We need a public bank in Colorado.
A public bank is not a new idea. Ben Franklin worked to create the first public bank in North America in 1729. North Dakota has had one for 95 years. Recently the Michigan legislature voted to create a public bank.
The mission of a public bank is to serve the public versus paying private investors like Wall Street banks do.
The State Treasurer typically deposits billions of dollars of our tax and fee money in multinational banks, which pay a small return on our investment, usually about 1.3%. In turn, these banks loan money to those outside the state and the U.S.
With a public bank, we would put that money to work for the people of Colorado. It would be a mechanism to help our communities, not add to the wealth of corporations.
A public bank would not compete with local banks. It could partner with local banks to make loans more affordable for small businesses and students, be a mechanism to fund infrastructure investments at lower rates, and allow our marijuana industry to have a place to bank.
Public Employees Retirement Association (PERA) Needs to be solvent
From 2000 to today, PERA went from being fully funded to a $32-billion deficit.
Currently, three-fourths or 75% of the PERA Board are plan members who are beneficiaries. I have done research that shows the best-performing retirement plan boards have fewer plan beneficiaries and more members with backgrounds in finance and economics.
We have delayed teacher pay raises in exchange for retirement benefits. We need to deliver on the benefits promised teachers and other State employees, but also work to raise teacher pay to match neighboring states like Wyoming. In Wyoming, the average starting teacher's salary is $11,000 higher than here in Colorado.
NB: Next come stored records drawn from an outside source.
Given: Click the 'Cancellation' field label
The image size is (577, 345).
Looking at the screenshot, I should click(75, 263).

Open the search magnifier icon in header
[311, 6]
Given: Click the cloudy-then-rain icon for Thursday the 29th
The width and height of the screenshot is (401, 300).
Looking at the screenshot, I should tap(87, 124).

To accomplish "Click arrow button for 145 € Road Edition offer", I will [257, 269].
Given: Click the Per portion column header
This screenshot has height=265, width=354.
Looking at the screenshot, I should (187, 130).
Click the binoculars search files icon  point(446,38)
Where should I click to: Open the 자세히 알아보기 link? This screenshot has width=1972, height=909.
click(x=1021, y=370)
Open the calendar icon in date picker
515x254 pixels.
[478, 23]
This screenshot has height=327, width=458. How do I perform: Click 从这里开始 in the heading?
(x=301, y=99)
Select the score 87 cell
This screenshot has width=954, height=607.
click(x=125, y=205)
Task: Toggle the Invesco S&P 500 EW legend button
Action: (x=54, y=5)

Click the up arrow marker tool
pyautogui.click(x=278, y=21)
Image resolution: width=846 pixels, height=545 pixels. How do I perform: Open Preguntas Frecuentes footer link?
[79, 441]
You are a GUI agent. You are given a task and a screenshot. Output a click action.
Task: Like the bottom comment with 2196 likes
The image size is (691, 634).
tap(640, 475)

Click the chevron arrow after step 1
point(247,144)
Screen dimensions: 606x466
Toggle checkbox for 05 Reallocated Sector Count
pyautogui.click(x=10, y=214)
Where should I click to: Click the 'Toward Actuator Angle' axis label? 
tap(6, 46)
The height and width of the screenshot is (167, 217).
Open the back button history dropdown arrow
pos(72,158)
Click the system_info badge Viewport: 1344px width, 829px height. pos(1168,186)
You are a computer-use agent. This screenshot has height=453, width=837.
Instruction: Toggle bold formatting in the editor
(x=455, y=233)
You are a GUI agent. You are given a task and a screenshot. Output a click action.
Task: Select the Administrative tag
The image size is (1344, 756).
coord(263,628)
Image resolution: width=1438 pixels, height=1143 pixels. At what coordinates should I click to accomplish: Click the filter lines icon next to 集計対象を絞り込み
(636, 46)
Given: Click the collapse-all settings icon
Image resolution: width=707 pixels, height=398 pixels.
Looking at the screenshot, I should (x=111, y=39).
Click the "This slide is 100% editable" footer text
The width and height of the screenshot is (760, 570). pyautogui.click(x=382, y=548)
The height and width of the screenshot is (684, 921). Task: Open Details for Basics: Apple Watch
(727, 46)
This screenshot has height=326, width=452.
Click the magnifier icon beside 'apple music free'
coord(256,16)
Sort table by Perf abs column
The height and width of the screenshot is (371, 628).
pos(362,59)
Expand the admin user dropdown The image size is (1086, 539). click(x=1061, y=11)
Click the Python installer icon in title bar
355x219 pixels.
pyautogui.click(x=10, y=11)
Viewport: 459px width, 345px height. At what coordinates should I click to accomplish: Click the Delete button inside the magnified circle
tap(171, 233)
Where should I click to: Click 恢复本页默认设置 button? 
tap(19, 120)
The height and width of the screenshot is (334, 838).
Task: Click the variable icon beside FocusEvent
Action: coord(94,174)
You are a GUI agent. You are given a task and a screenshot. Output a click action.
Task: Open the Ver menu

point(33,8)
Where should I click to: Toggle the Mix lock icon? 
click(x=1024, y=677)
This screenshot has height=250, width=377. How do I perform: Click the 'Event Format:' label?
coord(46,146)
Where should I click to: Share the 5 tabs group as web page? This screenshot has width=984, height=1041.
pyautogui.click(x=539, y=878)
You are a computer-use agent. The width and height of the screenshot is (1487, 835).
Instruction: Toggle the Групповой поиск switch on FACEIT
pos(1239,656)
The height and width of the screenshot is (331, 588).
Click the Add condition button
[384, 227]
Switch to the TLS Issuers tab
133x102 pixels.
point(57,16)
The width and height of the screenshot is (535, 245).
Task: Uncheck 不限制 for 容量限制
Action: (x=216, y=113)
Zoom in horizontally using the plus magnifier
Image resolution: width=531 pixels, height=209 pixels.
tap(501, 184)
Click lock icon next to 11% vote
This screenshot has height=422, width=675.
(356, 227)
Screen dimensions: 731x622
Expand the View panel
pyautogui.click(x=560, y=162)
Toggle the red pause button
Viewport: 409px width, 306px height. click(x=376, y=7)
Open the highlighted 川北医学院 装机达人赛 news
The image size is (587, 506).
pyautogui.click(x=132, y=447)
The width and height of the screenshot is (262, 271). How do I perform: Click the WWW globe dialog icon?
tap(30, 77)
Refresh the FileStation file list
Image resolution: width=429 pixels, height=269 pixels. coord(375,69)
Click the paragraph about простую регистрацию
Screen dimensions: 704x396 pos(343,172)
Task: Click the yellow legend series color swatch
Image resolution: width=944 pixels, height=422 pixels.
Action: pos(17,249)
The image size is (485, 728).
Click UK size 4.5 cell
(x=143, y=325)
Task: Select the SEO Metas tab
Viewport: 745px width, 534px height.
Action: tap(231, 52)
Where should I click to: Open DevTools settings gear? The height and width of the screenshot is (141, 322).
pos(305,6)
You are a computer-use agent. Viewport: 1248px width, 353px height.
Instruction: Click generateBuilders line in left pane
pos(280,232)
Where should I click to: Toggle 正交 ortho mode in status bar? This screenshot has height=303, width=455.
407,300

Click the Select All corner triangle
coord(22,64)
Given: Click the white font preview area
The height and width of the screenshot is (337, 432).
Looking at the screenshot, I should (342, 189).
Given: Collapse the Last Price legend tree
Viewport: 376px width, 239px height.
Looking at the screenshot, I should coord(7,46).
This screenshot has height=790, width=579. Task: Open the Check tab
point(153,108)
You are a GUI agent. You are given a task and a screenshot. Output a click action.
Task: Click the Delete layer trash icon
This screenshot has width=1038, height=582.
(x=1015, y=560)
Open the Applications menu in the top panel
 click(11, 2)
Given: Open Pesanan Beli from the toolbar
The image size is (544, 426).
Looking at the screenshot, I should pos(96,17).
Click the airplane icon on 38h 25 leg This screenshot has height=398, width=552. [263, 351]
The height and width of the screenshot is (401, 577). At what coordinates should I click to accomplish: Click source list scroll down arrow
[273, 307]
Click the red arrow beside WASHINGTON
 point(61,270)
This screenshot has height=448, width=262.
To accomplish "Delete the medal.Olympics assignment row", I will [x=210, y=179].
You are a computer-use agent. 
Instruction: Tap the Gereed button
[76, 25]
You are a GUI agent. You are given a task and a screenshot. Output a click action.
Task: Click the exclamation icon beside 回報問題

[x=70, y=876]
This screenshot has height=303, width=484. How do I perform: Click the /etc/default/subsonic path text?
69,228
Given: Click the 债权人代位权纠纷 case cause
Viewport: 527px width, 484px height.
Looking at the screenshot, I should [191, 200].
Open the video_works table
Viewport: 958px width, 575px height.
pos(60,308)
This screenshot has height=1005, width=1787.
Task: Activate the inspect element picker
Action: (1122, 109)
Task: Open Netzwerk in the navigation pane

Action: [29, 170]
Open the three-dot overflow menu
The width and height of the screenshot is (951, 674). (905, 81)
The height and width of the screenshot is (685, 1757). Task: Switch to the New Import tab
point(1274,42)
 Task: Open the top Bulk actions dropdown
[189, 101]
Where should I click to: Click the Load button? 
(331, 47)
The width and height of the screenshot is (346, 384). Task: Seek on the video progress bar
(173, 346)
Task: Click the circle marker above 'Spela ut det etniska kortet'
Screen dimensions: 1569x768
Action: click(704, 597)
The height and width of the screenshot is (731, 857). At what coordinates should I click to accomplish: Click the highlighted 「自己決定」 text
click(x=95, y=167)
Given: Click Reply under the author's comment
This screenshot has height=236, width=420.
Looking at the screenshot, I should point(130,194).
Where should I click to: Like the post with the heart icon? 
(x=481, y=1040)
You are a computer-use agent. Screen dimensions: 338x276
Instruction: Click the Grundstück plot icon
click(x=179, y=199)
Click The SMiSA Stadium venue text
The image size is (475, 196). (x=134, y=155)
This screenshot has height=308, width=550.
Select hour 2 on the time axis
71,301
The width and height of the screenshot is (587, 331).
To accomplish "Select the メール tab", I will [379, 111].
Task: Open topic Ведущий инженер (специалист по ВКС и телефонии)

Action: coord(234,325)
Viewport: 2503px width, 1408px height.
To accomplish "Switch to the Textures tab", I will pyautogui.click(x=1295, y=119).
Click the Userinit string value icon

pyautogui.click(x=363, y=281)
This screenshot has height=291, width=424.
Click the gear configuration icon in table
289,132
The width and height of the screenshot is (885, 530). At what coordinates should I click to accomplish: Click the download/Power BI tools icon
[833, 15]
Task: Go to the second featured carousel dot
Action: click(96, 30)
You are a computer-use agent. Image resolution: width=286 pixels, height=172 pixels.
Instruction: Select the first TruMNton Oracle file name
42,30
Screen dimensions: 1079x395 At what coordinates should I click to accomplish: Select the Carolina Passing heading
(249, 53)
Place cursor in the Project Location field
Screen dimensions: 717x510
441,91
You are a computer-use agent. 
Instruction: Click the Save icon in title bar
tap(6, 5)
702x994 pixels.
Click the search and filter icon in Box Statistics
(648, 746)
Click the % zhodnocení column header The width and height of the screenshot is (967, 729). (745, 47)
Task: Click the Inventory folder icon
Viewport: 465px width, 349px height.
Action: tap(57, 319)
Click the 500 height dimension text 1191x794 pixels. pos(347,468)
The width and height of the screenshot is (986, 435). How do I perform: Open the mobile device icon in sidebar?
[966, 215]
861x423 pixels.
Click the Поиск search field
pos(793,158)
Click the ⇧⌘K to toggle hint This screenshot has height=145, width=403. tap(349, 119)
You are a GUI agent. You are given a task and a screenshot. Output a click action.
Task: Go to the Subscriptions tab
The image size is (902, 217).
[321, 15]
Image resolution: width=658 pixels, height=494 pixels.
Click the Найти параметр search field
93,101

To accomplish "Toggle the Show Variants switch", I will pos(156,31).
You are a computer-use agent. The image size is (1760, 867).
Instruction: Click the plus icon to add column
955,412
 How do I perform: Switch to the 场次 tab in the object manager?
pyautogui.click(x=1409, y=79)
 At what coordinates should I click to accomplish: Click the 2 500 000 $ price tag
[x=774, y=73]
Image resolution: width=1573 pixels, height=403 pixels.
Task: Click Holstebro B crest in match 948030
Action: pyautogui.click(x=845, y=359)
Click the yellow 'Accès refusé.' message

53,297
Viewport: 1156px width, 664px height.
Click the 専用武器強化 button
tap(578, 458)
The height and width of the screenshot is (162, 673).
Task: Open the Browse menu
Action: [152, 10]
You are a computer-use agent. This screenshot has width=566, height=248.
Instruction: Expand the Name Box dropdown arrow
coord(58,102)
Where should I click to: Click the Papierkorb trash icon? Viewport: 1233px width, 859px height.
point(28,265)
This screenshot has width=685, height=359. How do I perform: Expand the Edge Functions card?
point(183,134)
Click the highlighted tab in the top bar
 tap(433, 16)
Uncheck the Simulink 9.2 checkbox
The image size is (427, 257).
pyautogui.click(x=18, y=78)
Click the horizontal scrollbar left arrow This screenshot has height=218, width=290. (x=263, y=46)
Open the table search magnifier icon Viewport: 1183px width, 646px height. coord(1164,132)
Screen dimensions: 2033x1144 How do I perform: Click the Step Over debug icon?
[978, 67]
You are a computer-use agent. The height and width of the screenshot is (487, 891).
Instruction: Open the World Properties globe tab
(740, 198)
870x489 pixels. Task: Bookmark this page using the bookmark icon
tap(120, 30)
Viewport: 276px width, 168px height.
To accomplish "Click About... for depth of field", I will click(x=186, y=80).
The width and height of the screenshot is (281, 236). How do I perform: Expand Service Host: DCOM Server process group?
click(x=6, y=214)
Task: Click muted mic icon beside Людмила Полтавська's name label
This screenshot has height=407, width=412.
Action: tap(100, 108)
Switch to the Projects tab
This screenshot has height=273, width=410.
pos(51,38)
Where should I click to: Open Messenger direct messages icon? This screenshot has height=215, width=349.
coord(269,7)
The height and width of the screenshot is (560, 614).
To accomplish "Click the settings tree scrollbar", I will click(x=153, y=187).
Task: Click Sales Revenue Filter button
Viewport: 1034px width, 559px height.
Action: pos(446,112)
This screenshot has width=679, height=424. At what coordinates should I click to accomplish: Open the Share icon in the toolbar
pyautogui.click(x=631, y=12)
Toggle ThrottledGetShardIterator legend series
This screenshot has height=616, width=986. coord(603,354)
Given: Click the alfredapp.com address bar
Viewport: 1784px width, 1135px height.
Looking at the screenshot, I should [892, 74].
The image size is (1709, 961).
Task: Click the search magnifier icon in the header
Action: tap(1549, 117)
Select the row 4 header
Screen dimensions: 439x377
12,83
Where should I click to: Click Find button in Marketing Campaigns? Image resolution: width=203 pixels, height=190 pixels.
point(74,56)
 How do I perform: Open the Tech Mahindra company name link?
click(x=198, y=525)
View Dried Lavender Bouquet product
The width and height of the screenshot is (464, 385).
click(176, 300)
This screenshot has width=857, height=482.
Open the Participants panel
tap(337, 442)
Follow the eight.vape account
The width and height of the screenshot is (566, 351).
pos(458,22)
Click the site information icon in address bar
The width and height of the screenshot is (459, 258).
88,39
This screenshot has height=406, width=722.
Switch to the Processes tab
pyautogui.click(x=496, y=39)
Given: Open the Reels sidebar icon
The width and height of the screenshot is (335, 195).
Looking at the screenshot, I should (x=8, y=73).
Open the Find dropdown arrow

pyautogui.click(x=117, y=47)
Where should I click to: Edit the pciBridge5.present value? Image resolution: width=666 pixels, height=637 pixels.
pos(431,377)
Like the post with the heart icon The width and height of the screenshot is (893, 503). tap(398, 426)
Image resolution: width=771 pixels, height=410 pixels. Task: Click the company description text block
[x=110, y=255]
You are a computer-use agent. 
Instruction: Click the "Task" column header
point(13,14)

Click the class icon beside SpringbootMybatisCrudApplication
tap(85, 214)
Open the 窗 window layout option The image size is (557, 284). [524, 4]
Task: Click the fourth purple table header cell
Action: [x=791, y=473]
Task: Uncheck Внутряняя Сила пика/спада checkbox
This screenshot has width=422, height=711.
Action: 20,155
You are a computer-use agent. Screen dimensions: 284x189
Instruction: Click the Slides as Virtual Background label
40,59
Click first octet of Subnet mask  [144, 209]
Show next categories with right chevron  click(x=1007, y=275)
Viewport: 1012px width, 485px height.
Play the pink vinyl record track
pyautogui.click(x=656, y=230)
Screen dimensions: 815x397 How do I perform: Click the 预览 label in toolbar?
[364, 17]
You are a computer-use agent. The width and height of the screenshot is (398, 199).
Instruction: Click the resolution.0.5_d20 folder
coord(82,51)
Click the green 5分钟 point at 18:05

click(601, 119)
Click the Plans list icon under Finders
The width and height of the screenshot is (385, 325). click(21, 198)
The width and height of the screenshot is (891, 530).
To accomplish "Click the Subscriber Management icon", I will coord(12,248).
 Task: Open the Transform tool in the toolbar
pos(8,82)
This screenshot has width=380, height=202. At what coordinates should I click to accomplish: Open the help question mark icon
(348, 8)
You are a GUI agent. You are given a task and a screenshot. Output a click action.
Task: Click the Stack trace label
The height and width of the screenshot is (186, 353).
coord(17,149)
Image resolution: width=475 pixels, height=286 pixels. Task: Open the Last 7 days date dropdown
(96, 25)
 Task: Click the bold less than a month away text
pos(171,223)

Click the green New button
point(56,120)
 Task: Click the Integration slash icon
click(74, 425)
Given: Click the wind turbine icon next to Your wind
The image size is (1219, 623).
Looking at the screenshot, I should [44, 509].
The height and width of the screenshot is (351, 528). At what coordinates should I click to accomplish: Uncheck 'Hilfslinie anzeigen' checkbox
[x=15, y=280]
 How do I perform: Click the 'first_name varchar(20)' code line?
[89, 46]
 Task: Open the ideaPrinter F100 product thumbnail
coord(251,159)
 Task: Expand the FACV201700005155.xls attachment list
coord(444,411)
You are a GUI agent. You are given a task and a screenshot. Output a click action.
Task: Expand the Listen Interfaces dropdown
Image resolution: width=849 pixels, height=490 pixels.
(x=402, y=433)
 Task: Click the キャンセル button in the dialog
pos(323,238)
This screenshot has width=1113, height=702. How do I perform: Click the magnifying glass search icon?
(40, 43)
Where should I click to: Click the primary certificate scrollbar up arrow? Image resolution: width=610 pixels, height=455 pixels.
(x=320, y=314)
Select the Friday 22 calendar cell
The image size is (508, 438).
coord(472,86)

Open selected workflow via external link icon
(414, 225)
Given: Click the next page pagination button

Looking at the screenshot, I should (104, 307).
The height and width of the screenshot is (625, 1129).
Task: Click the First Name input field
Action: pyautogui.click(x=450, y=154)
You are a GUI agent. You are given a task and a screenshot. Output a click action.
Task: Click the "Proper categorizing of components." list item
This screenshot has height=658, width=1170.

We must ensure that any changes to the Board are not political. I would not want to leave it up to a Republican Governor to appoint new Board members. New Board members can be chosen from a list of county treasurers and city auditors.
The Board needs guidance from a savvy and involved Treasurer with a mission to manage funds better; keep a healthy, growing balance; and manage our money with an eye to keeping a commitment to PERA plan members.
Health Care for All
I know what it’s like to go without health insurance. It is no small thing.
Our for-profit health care system costs more than those in every developed country in the world and has worse outcomes. We have lower life expectancies and higher infant and maternal mortalities.
In 2016, we spent $3.3 trillion, $10,348 per person, on health care; and health care spending accounted for 18% of our gross domestic product (GDP) – more than anywhere else in the developed world -- and our health care system still does not cover everyone.
We can do better than allowing a health care system to rob families with huge premiums, surprise medical bills, and the threat of bankruptcy. About 60% of all bankruptcies are due to high medical bills.
I believe that a just and decent society should provide health care for everyone
I believe in putting my efforts where my heart is. I was a supporter of ColoradoCare (universal health care) during the last election cycle in Colorado.
Qualified, Experienced, Independent
I have a background in finance and economics, including an undergraduate degree in economics from the University of Pennsylvania and a graduate degree from MIT in management and finance. I have been a Chief Financial Officer, worked in corporate finance, and managed my own business in Denver.
This is my first run for public office, but I am not just running for any office just for the sake of holding office. I am running for the office where I can bring my expertise to bear in serving the public and helping to make Colorado’s economy strong and vibrant. You wouldn’t hire a plumber to fix your teeth, so why hire someone for a finance job who has no experience in finance and economics?
I do not take contributions from corporate or special interest PACs, so you can be sure I will work on behalf of the people of Colorado and not for corporations or special interest groups. We need a consumer advocate who can call out government agencies when they are wasting our money and advise Coloradans on the financial sustainability of statewide ballot initiatives. As an establishment outsider, I am well positioned to do that.
Most of our state’s money is currently invested in large Wall Street banks, mostly Wells Fargo. I don’t take money from the interests that want our state to use a company that finances undesirable and environmentally disruptive projects like the Dakota Access Pipeline, creates fraudulent accounts, and most recently had it’s credit downgraded. I will divest our money from Wells Fargo and other big Wall Street entities.
I have the best chance of winning against the Republicans. All of the Republican primary candidates have experience in business, finance, or both. The Democratic candidate should, too, if we expect to win in November. Plus, my experience owning a small business and living without health insurance gives me a much better chance of connecting with unaffiliated voters, and not being an insider will resonate with people who are disappointed in the status quo - as they should be.